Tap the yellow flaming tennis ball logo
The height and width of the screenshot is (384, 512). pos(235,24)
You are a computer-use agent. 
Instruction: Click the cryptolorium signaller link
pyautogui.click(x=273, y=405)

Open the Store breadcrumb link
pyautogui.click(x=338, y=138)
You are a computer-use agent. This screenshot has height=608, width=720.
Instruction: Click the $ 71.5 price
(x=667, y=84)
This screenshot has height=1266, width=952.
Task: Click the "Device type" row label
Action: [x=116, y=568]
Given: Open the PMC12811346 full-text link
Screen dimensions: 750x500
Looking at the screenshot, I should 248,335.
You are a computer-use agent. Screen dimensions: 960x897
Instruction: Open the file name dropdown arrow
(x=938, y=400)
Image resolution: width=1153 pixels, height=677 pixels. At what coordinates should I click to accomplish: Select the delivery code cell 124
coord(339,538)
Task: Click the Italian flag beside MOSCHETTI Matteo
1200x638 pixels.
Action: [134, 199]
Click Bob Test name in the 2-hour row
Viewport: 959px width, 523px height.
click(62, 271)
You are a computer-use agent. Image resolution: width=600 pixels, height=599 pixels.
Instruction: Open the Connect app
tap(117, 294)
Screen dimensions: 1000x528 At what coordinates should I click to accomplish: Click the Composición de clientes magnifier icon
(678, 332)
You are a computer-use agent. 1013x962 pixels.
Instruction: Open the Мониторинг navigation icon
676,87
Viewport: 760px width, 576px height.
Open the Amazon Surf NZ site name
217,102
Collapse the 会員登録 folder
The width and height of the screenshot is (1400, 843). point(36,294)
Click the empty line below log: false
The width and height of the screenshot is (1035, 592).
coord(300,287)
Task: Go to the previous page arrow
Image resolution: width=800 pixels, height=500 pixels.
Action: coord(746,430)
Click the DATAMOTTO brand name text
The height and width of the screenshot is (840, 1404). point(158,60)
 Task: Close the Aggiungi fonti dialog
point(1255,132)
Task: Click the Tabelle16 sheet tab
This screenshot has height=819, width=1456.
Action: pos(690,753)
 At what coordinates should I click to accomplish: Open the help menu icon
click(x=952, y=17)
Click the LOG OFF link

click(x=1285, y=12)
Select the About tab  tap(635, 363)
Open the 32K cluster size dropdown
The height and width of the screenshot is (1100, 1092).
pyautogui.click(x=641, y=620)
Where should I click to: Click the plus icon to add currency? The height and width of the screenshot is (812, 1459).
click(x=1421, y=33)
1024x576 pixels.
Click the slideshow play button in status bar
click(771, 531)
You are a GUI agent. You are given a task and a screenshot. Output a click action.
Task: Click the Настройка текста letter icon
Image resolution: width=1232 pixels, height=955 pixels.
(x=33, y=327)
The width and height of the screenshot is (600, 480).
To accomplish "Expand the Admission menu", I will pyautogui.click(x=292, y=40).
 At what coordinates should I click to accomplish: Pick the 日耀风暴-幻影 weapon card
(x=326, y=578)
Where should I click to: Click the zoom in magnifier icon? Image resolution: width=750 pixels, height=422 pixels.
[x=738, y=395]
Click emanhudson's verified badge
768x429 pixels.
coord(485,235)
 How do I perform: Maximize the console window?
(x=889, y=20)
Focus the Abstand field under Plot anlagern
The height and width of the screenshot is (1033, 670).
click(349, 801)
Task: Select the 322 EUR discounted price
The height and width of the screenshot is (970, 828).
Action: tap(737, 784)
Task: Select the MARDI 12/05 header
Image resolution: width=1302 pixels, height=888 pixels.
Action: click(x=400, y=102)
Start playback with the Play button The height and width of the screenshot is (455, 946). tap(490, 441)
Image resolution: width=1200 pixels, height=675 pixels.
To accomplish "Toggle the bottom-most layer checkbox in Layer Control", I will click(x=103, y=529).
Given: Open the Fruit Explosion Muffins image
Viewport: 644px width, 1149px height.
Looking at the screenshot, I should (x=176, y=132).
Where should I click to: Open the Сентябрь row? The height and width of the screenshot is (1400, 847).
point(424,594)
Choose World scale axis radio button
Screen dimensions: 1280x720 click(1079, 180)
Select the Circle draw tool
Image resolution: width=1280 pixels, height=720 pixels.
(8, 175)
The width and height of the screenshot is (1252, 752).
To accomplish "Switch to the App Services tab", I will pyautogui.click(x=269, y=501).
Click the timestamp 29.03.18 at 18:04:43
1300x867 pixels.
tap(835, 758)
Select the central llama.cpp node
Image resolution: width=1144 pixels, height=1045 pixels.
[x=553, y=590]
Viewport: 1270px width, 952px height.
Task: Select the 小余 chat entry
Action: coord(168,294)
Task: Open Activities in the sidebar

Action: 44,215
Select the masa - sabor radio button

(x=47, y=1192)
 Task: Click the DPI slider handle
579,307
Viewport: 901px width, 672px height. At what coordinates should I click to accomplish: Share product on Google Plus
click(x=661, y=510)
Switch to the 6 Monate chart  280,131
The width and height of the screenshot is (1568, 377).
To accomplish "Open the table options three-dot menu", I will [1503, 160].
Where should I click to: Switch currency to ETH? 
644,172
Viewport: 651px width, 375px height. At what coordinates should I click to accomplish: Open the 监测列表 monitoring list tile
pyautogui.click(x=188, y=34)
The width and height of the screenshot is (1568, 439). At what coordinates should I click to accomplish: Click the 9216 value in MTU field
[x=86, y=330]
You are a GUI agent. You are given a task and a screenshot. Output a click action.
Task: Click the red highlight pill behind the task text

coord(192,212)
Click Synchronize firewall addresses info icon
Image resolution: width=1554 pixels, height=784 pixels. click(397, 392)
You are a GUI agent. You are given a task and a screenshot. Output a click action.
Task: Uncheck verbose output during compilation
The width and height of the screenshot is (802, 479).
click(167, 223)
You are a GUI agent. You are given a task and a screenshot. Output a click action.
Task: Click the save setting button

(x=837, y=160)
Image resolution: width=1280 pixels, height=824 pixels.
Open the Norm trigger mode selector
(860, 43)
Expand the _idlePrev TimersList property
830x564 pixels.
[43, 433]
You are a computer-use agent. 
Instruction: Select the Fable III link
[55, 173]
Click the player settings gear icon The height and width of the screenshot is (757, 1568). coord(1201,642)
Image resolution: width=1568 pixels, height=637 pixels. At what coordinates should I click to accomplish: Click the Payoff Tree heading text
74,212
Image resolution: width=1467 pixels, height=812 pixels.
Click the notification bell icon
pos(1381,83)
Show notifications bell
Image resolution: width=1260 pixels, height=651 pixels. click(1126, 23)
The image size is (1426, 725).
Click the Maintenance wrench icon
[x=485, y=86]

○ ○ ○ ○ ○ ○ ○

_PROBLEM DESCRIPTION_: Transcribe every record. Match each line exactly.

_WRITTEN SOLUTION_:
Tap the yellow flaming tennis ball logo
The height and width of the screenshot is (384, 512). pos(235,24)
You are a computer-use agent. 
Instruction: Click the cryptolorium signaller link
pyautogui.click(x=273, y=405)

Open the Store breadcrumb link
pyautogui.click(x=338, y=138)
You are a computer-use agent. This screenshot has height=608, width=720.
Instruction: Click the $ 71.5 price
(x=667, y=84)
This screenshot has height=1266, width=952.
Task: Click the "Device type" row label
Action: [x=116, y=568]
Given: Open the PMC12811346 full-text link
Screen dimensions: 750x500
Looking at the screenshot, I should 248,335.
You are a computer-use agent. Screen dimensions: 960x897
Instruction: Open the file name dropdown arrow
(x=938, y=400)
Image resolution: width=1153 pixels, height=677 pixels. At what coordinates should I click to accomplish: Select the delivery code cell 124
coord(339,538)
Task: Click the Italian flag beside MOSCHETTI Matteo
1200x638 pixels.
Action: [134, 199]
Click Bob Test name in the 2-hour row
Viewport: 959px width, 523px height.
click(62, 271)
You are a computer-use agent. Image resolution: width=600 pixels, height=599 pixels.
Instruction: Open the Connect app
tap(117, 294)
Screen dimensions: 1000x528 At what coordinates should I click to accomplish: Click the Composición de clientes magnifier icon
(678, 332)
You are a computer-use agent. 1013x962 pixels.
Instruction: Open the Мониторинг navigation icon
676,87
Viewport: 760px width, 576px height.
Open the Amazon Surf NZ site name
217,102
Collapse the 会員登録 folder
The width and height of the screenshot is (1400, 843). point(36,294)
Click the empty line below log: false
The width and height of the screenshot is (1035, 592).
coord(300,287)
Task: Go to the previous page arrow
Image resolution: width=800 pixels, height=500 pixels.
Action: coord(746,430)
Click the DATAMOTTO brand name text
The height and width of the screenshot is (840, 1404). point(158,60)
 Task: Close the Aggiungi fonti dialog
point(1255,132)
Task: Click the Tabelle16 sheet tab
This screenshot has height=819, width=1456.
Action: pos(690,753)
 At what coordinates should I click to accomplish: Open the help menu icon
click(x=952, y=17)
Click the LOG OFF link

click(x=1285, y=12)
Select the About tab  tap(635, 363)
Open the 32K cluster size dropdown
The height and width of the screenshot is (1100, 1092).
pyautogui.click(x=641, y=620)
Where should I click to: Click the plus icon to add currency? The height and width of the screenshot is (812, 1459).
click(x=1421, y=33)
1024x576 pixels.
Click the slideshow play button in status bar
click(771, 531)
You are a GUI agent. You are given a task and a screenshot. Output a click action.
Task: Click the Настройка текста letter icon
Image resolution: width=1232 pixels, height=955 pixels.
(x=33, y=327)
The width and height of the screenshot is (600, 480).
To accomplish "Expand the Admission menu", I will pyautogui.click(x=292, y=40).
 At what coordinates should I click to accomplish: Pick the 日耀风暴-幻影 weapon card
(x=326, y=578)
Where should I click to: Click the zoom in magnifier icon? Image resolution: width=750 pixels, height=422 pixels.
[x=738, y=395]
Click emanhudson's verified badge
768x429 pixels.
coord(485,235)
 How do I perform: Maximize the console window?
(x=889, y=20)
Focus the Abstand field under Plot anlagern
The height and width of the screenshot is (1033, 670).
click(349, 801)
Task: Select the 322 EUR discounted price
The height and width of the screenshot is (970, 828).
Action: tap(737, 784)
Task: Select the MARDI 12/05 header
Image resolution: width=1302 pixels, height=888 pixels.
Action: click(x=400, y=102)
Start playback with the Play button The height and width of the screenshot is (455, 946). tap(490, 441)
Image resolution: width=1200 pixels, height=675 pixels.
To accomplish "Toggle the bottom-most layer checkbox in Layer Control", I will click(x=103, y=529).
Given: Open the Fruit Explosion Muffins image
Viewport: 644px width, 1149px height.
Looking at the screenshot, I should (x=176, y=132).
Where should I click to: Open the Сентябрь row? The height and width of the screenshot is (1400, 847).
point(424,594)
Choose World scale axis radio button
Screen dimensions: 1280x720 click(1079, 180)
Select the Circle draw tool
Image resolution: width=1280 pixels, height=720 pixels.
(8, 175)
The width and height of the screenshot is (1252, 752).
To accomplish "Switch to the App Services tab", I will pyautogui.click(x=269, y=501).
Click the timestamp 29.03.18 at 18:04:43
1300x867 pixels.
tap(835, 758)
Select the central llama.cpp node
Image resolution: width=1144 pixels, height=1045 pixels.
[x=553, y=590]
Viewport: 1270px width, 952px height.
Task: Select the 小余 chat entry
Action: coord(168,294)
Task: Open Activities in the sidebar

Action: 44,215
Select the masa - sabor radio button

(x=47, y=1192)
 Task: Click the DPI slider handle
579,307
Viewport: 901px width, 672px height. At what coordinates should I click to accomplish: Share product on Google Plus
click(x=661, y=510)
Switch to the 6 Monate chart  280,131
The width and height of the screenshot is (1568, 377).
To accomplish "Open the table options three-dot menu", I will [1503, 160].
Where should I click to: Switch currency to ETH? 
644,172
Viewport: 651px width, 375px height. At what coordinates should I click to accomplish: Open the 监测列表 monitoring list tile
pyautogui.click(x=188, y=34)
The width and height of the screenshot is (1568, 439). At what coordinates should I click to accomplish: Click the 9216 value in MTU field
[x=86, y=330]
You are a GUI agent. You are given a task and a screenshot. Output a click action.
Task: Click the red highlight pill behind the task text

coord(192,212)
Click Synchronize firewall addresses info icon
Image resolution: width=1554 pixels, height=784 pixels. click(397, 392)
You are a GUI agent. You are given a task and a screenshot. Output a click action.
Task: Uncheck verbose output during compilation
The width and height of the screenshot is (802, 479).
click(167, 223)
You are a GUI agent. You are given a task and a screenshot. Output a click action.
Task: Click the save setting button

(x=837, y=160)
Image resolution: width=1280 pixels, height=824 pixels.
Open the Norm trigger mode selector
(860, 43)
Expand the _idlePrev TimersList property
830x564 pixels.
[43, 433]
You are a computer-use agent. 
Instruction: Select the Fable III link
[55, 173]
Click the player settings gear icon The height and width of the screenshot is (757, 1568). coord(1201,642)
Image resolution: width=1568 pixels, height=637 pixels. At what coordinates should I click to accomplish: Click the Payoff Tree heading text
74,212
Image resolution: width=1467 pixels, height=812 pixels.
Click the notification bell icon
pos(1381,83)
Show notifications bell
Image resolution: width=1260 pixels, height=651 pixels. click(1126, 23)
The image size is (1426, 725).
Click the Maintenance wrench icon
[x=485, y=86]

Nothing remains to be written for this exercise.